*Dataset extract:*
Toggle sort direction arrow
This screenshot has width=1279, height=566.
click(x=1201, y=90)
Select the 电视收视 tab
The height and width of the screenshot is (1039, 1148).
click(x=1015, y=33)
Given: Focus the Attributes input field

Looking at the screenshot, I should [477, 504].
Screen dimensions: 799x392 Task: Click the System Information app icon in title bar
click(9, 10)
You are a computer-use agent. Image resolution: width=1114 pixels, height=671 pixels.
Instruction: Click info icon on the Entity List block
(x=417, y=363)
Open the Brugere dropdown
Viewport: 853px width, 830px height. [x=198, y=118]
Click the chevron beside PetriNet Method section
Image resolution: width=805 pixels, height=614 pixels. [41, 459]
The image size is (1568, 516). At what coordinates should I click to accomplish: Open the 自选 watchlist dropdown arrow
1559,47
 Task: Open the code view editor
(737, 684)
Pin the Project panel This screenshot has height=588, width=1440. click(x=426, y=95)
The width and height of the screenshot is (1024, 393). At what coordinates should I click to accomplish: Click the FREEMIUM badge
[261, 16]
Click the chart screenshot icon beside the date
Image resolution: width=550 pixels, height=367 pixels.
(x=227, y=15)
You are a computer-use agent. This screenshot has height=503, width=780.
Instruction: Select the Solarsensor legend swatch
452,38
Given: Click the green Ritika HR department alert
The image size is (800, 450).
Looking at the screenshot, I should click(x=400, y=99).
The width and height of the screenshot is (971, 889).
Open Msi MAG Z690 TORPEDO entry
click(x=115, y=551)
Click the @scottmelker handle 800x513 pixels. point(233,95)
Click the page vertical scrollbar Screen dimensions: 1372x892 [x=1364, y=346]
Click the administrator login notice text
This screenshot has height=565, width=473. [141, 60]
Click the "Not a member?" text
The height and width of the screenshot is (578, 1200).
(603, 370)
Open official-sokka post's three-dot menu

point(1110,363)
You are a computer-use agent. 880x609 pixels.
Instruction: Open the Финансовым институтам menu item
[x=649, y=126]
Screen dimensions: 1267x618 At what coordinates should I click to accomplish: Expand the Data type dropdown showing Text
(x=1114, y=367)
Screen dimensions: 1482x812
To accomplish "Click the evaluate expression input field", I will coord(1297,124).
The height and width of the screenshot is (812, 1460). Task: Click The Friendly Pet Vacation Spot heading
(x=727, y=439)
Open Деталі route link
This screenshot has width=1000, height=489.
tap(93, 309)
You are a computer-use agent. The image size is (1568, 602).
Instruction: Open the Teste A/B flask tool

*What the task requires:*
Nothing but the lines from the one with "Click the @scottmelker" to the last line of the data should appear in the answer, each exactly as it stands.

*Answer section:*
Click the @scottmelker handle 800x513 pixels. point(233,95)
Click the page vertical scrollbar Screen dimensions: 1372x892 [x=1364, y=346]
Click the administrator login notice text
This screenshot has height=565, width=473. [141, 60]
Click the "Not a member?" text
The height and width of the screenshot is (578, 1200).
(603, 370)
Open official-sokka post's three-dot menu

point(1110,363)
You are a computer-use agent. 880x609 pixels.
Instruction: Open the Финансовым институтам menu item
[x=649, y=126]
Screen dimensions: 1267x618 At what coordinates should I click to accomplish: Expand the Data type dropdown showing Text
(x=1114, y=367)
Screen dimensions: 1482x812
To accomplish "Click the evaluate expression input field", I will coord(1297,124).
The height and width of the screenshot is (812, 1460). Task: Click The Friendly Pet Vacation Spot heading
(x=727, y=439)
Open Деталі route link
This screenshot has width=1000, height=489.
tap(93, 309)
You are a computer-use agent. The image size is (1568, 602).
Instruction: Open the Teste A/B flask tool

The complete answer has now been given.